The Washington Post's Fact Checker blog does its thing with President Obama's much-criticized claim that "if you like your health care plan, you will be able to keep your health care plan, period." The verdict? Four Pinocchios, which happens to be the max. Though he might have been forgiven for such a grand proclamation while the bill was still being drafted, the president continued to make the claim even once the law had been signed and its potential impact on insurance plans was clear, writes Glenn Kessler. Further, the law's design purposefully quashes "substandard" plans that the Americans on them certainly might like, in no small part because they can be cheap. So Kessler amends the president's infamous line: "If you like your health care plan, you’ll be able to keep your health care plan—if we deem it to be adequate."
Other pundits are also weighing in:
- What Obama "meant was you can keep it if he likes it," echoes Holman Jenkins in the Wall Street Journal.

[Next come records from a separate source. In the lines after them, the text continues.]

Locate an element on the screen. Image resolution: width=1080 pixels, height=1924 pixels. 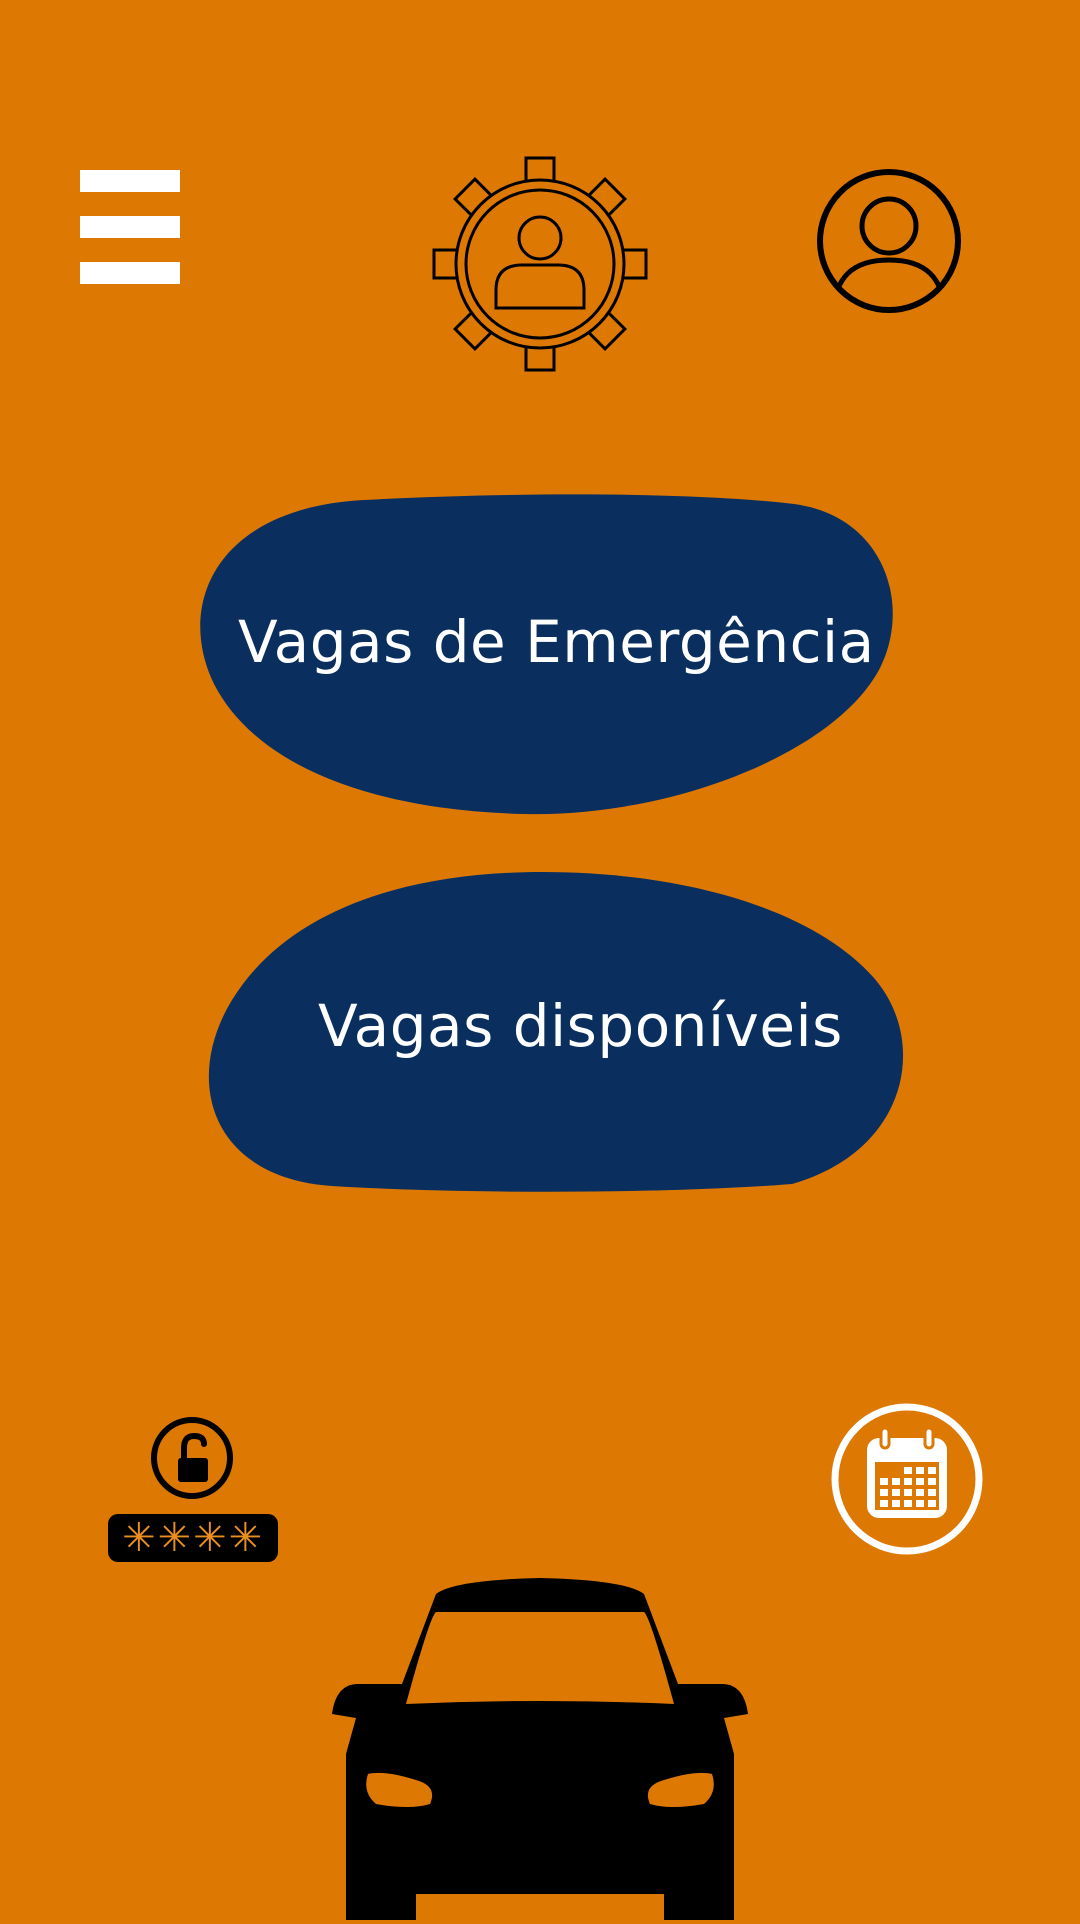
emergency-spots-label: Vagas de Emergência is located at coordinates (556, 642).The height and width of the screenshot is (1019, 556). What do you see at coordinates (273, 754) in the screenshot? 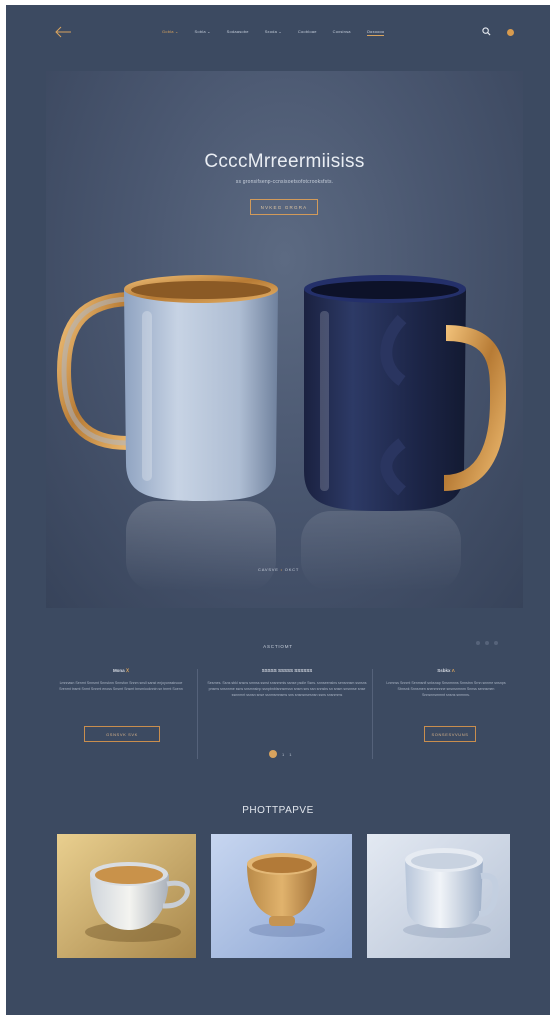
I see `pager-active-dot` at bounding box center [273, 754].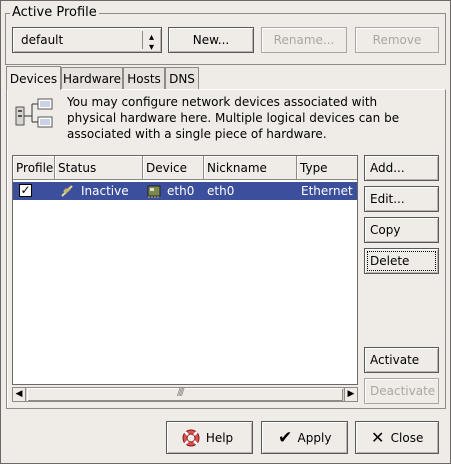  I want to click on horizontal-scrollbar: ◀ //// ▶, so click(185, 394).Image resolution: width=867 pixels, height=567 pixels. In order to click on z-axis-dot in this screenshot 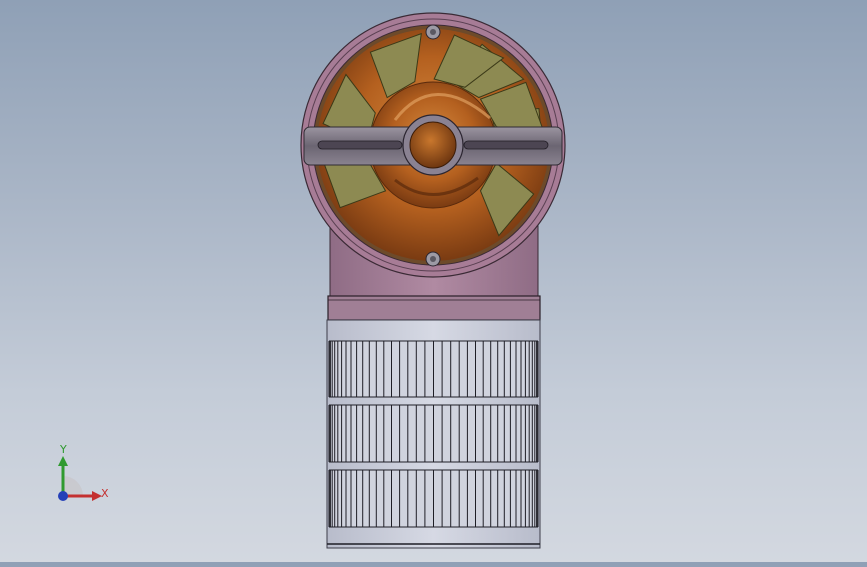, I will do `click(63, 496)`.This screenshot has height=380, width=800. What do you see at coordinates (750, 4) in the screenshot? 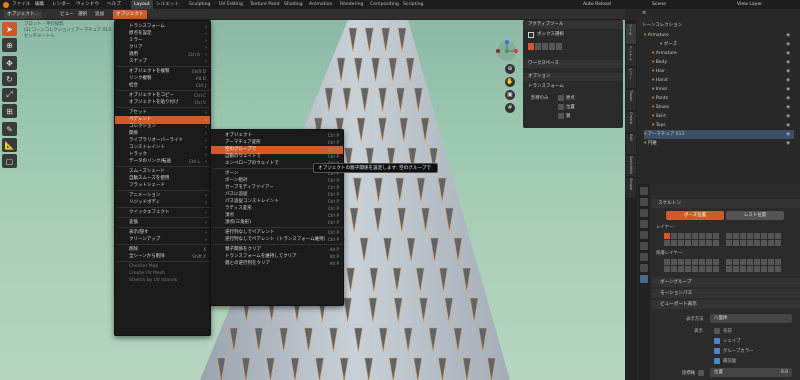
I see `view-layer-selector: View Layer` at bounding box center [750, 4].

The bottom line, for Jenkins: "He wants you to pay for coverage you'll never use (mental-health services, cancer wigs, fertility treatments, Viagra) so the money can be spent on somebody else."

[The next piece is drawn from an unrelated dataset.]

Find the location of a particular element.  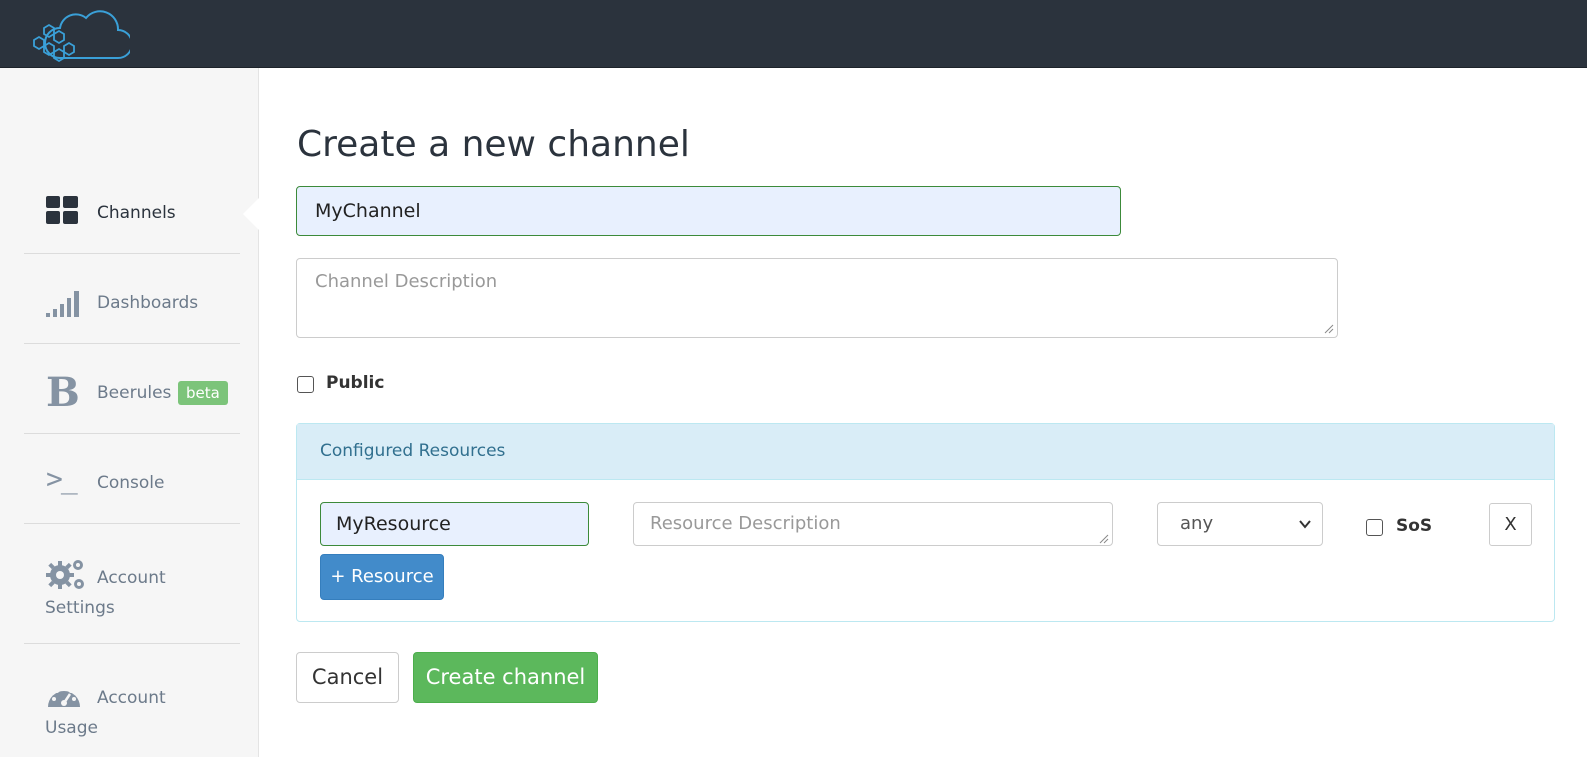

- "The GOP outrage about Americans supposedly 'losing' coverage is largely just more of the same old misdirection," writes Greg Sargent in the Washington Post. "It’s a subset of a larger Republican refusal to have an actual debate about the law’s tradeoffs—one in which the law’s benefits for millions of Americans are also reckoned with in a serious way."
- Jonah Goldberg says Obama's statement "looks like the biggest lie about domestic policy ever uttered by a US president." The question, writes Goldberg at National Review Online, is whether "he was simply 'playing to win' and therefore lying on purpose" or whether he actually believed his own spin.
- "The president's message about his signature law has always been: It gets better, I promise," writes John Dickerson at Slate. "That was always an uphill battle. The benefits of the law were strung out over time, making it harder for people to recognize a payoff. 'Trust me' claims clash with people's mistrust of politicians and government programs."